Thüringer Allgemeine (Sömmerda)
Funde harren noch der wissenschaftlichen Einordnung
G Rettungsgrabungen geben Aufschlüsse über Sömmerdaer Siedlungsvorgänger von vor 2000 Jahren. Hinweise auf Aktivitäten wichtig
Sömmerda. Wo und wie lebten die Menschen in Sömmerda vor rund 2000 Jahren?
Schriftliche Aufzeichnungen aus dieser Zeit gibt es nicht und auch im hiesigen Katasteramt ist nichts zu erfahren. Antworten können uns nur archäologische Untersuchungen liefern und die sind wiederum nur durch Rettungsgrabungen möglich.

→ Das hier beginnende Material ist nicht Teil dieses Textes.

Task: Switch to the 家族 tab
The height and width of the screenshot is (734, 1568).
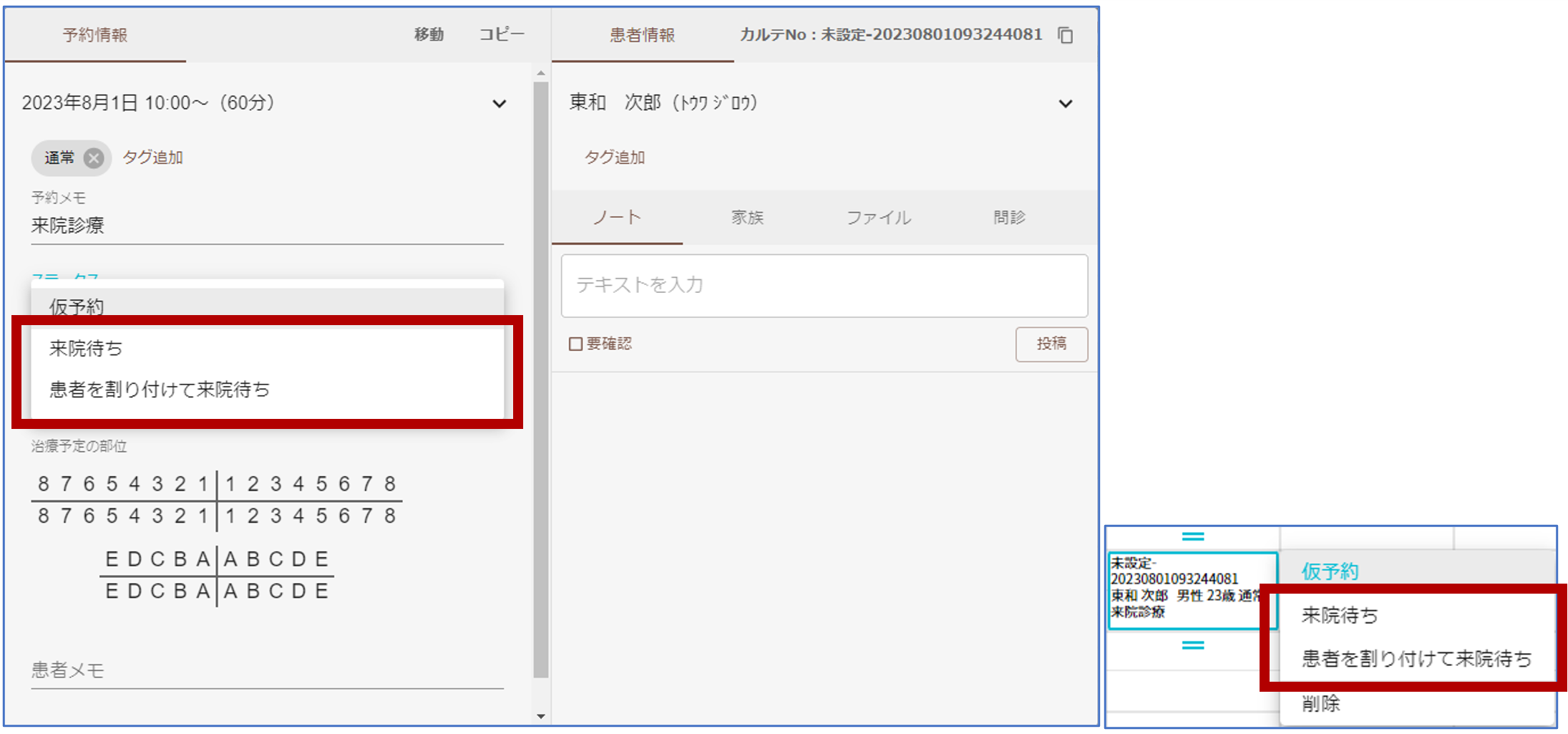Action: click(747, 218)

Im Rahmen einer solchen Rettungsgrabung im Gewerbegebiet am Unterwege in Sömmerda, im August 2016, konnte ein Teilbereich eines bereits bekannten und zum Teil ausgegrabenen ausgedehnten Siedlungsareals aus der römischen Kaiserzeit untersucht werden.
In dieser Zeit, im 1. Jahrhundert, erlebte auch unser Gebiet eine Zunahme von Bevölkerung, was sich mit dem elbgermanischen Kulturkreis in Verbindung bringen lässt. Der hier ansässige Germanenstamm waren die Hermunduren, die möglichen Vorfahren der Thüringer. Diese nachgewiesene Siedlung muss man sich als weilerartige Ansammlung mehrerer Häuser vorstellen. Die Siedlung befand sich auf einer flachen Terrasse, die sich einem Altarm der Unstrut zuneigte. Der Zugang zu Wasserläufen war für unsere Vorfahren lebenswichtig.

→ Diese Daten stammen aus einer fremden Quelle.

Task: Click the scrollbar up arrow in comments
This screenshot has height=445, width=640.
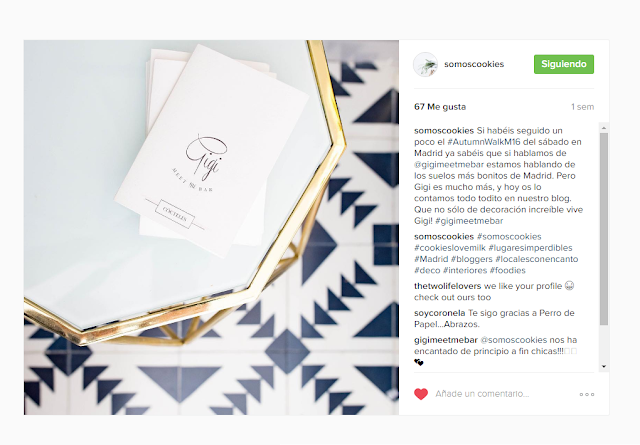Action: (604, 128)
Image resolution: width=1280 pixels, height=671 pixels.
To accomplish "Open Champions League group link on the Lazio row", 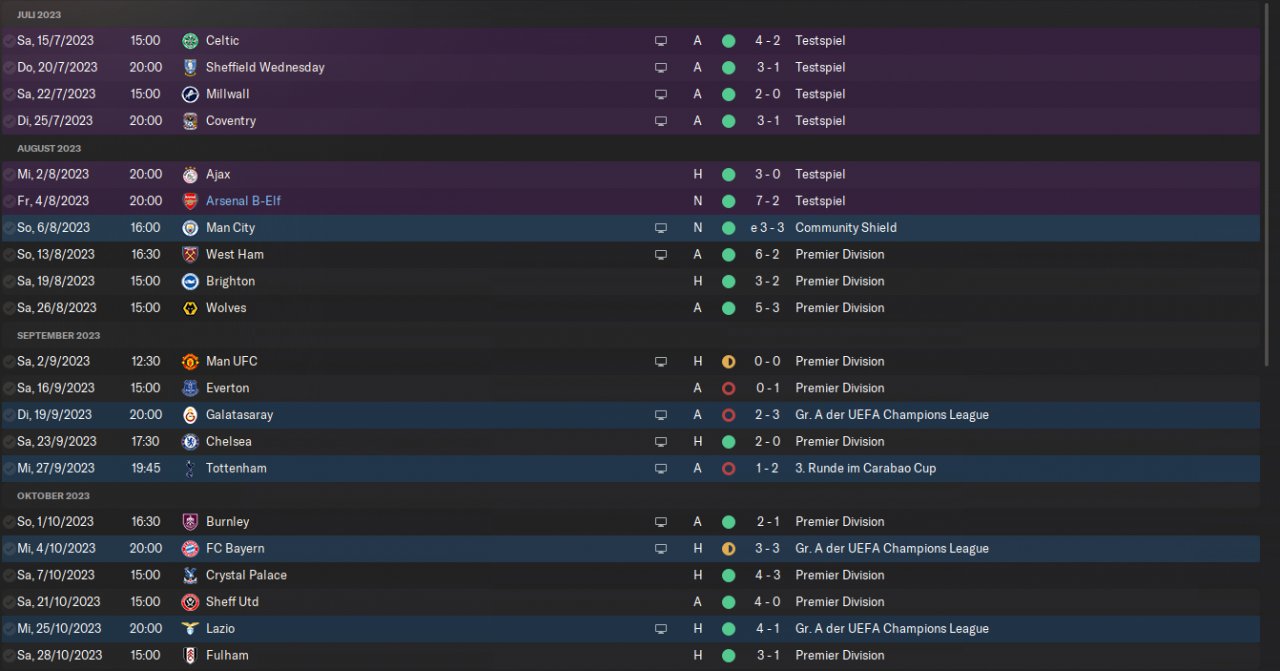I will click(891, 629).
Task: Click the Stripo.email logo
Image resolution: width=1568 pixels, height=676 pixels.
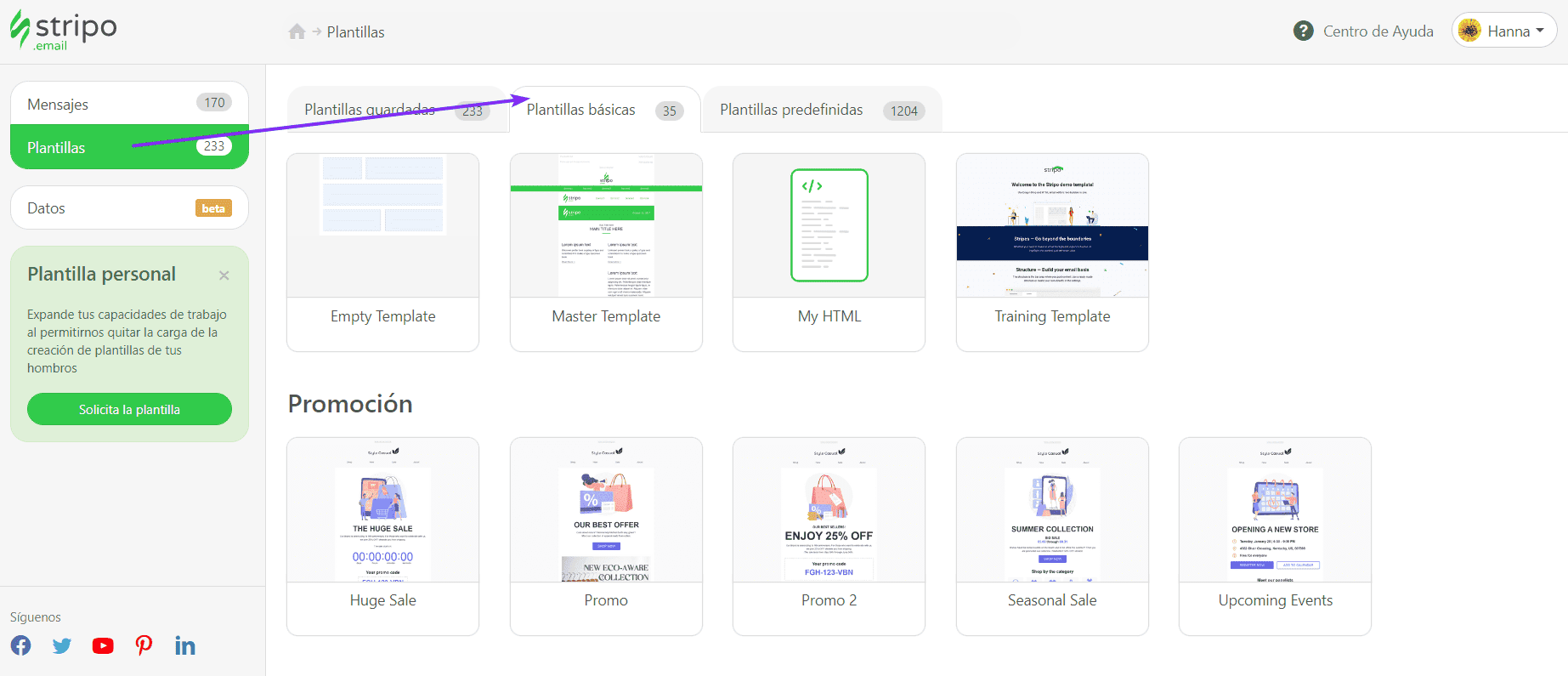Action: 64,31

Dem damaligen Grabungsteam gehörten die Grabungstechniker Heiko Vogel, Heiko Ries, Vermessungstechniker Thomas Jäger und ich an.es wurden Pfostenlöcher von mehreren Häusern dokumentiert, eine in Holz gefasste Wasserentnahmestelle gefunden – ein Hinweis, dass die Siedlung an einem alten Nebenarm der Unstrut lag. Aus Sondagen im Bereich des verlandeten Gewässerverlaufes stammen mehrere gefundene Fibelfragmente (Gewandspangen). Die hier gefundene zerscherbte Gebrauchskeramik weist in die römische Kaiserzeit (27 vor bis 400 nach Christus). Die im Kies des Altgewässers gefundenen Schmelzen, Schlacken und ein ausgeschmiedetes Metallstück stehen wohl in Zusammenhang mit der Tätigkeit eines Feinschmiedes. Leider war das Zeitfenster unserer Tätigkeit begrenzt und die Grabung war nach viel zu kurzer Zeit beendet. Und es sollte weiter gehen. Auf dem südlichen anschließenden Grundstück wurden mittels Feldbegehungen weitere Hinweise auf eine alte Siedlungsstelle gefunden.

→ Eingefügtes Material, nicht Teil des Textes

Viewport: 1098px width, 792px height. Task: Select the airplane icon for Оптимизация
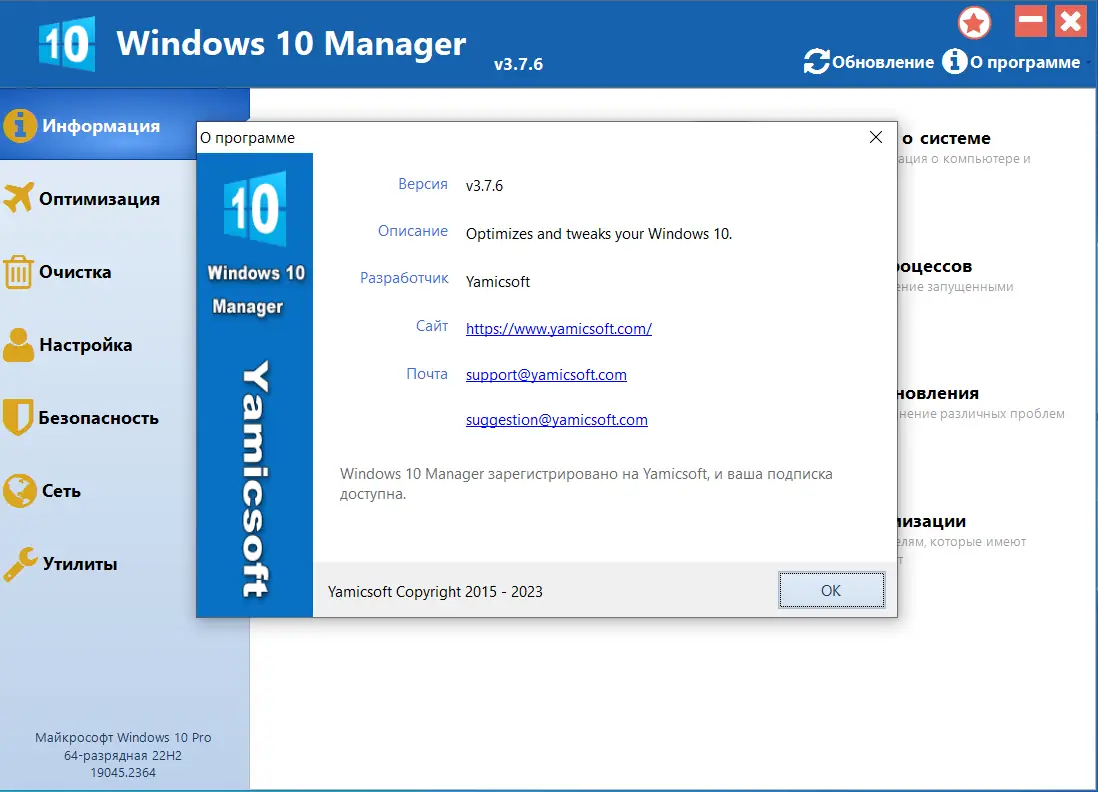20,198
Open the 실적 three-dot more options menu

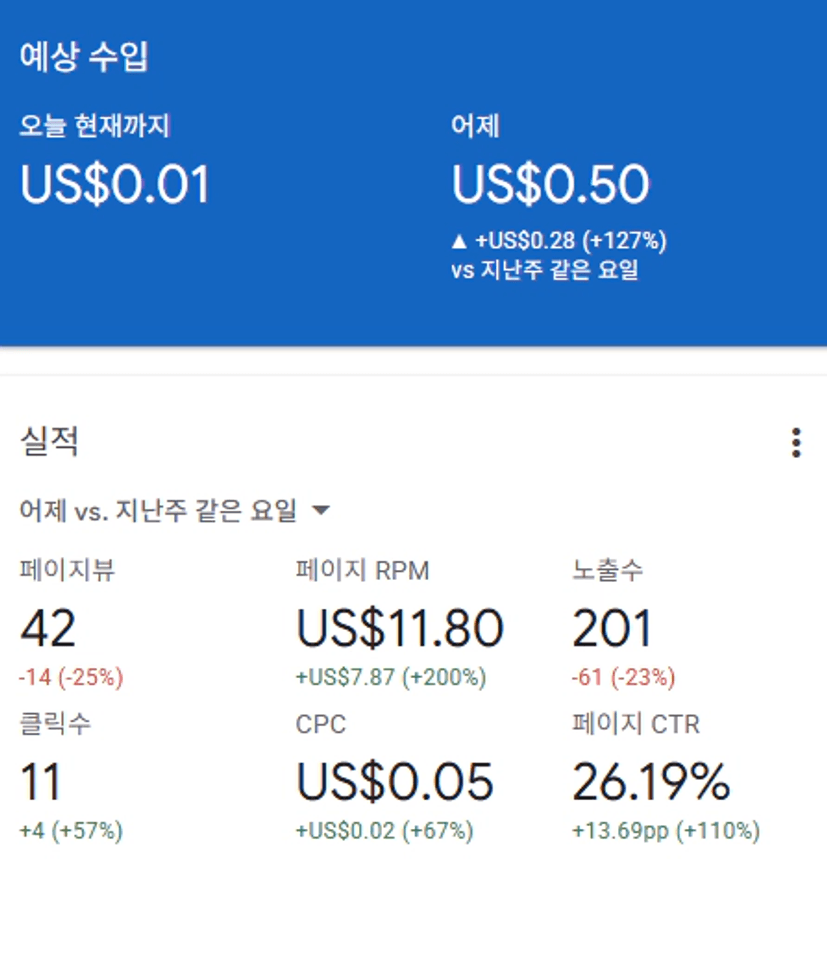click(x=796, y=442)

Im Februar dieses Jahres wurde mir mitgeteilt, dass auf diesem Grundstück eine Photovoltaikanlage errichtet wird. Die Arbeiten waren fast beendet. In Nord-süd-richtung wurde im Augenblick meines Besuches ein Kabelgraben errichtet. Schon im Abraum des Grabens fand ich Keramikscherben und Tierknochen. Im Baggerprofil entdeckte ich einen Gegenstand, den ich im ersten Augenblick als einen Findling definierte. Nach vorsichtigem Freilegen des Fundes waren die Konturen eines Keramikgefäßes zu sehen, und nach einiger Zeit kam ein weiteres Gefäß zum Vorschein.
Daraufhin informierte ich das Landesamt für Denkmalpflege und Archäologie in Weimar. Tags darauf wurde der Fund durch Mitarbeiter des Amtes (Sandra Schneider, Thomas Jäger) dokumentiert, fotografiert und eingemessen. Mittels Blockbergung wurden die Funde geborgen und dabei wurde festgestellt, dass ein Gefäß auf dem Kopf stand und sich darunter ein weiteres Gefäß befand.
Die gefundene Gegenstände befinden sich jetzt in Weimar, werden wissenschaftlich untersucht und restauriert.
Ein Ergebnis der Untersuchung liegt noch nicht vor.
Ein Dank gebührt meinem Nachbarn Joachim Schelke. Ohne seinen Hinweis, dass im Gewerbegebiet gebaut wird, wäre der Fund in der Erde geblieben. Von den zuständigen kommunalen Behörden habe ich keine Mitteilung diesbezüglich erhalten. Der Gebietsreform sehe ich deshalb gelassen entgegen.